Direction »
Could you reproduce every one of the rows below word for word, leaving the pictures out?
* * * * * * *
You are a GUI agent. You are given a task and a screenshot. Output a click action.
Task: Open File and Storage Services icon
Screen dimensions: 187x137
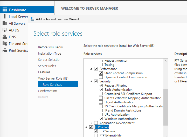pyautogui.click(x=4, y=44)
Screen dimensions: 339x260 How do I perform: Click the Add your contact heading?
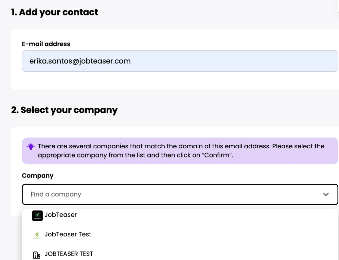point(55,12)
* * * * * * *
Expected answer »
You are a GUI agent. You are given a task and a screenshot. Output a click action.
Task: Open File and Storage Services icon
Screen dimensions: 187x137
pyautogui.click(x=4, y=44)
Screen dimensions: 339x260 How do I perform: Click the Add your contact heading?
point(55,12)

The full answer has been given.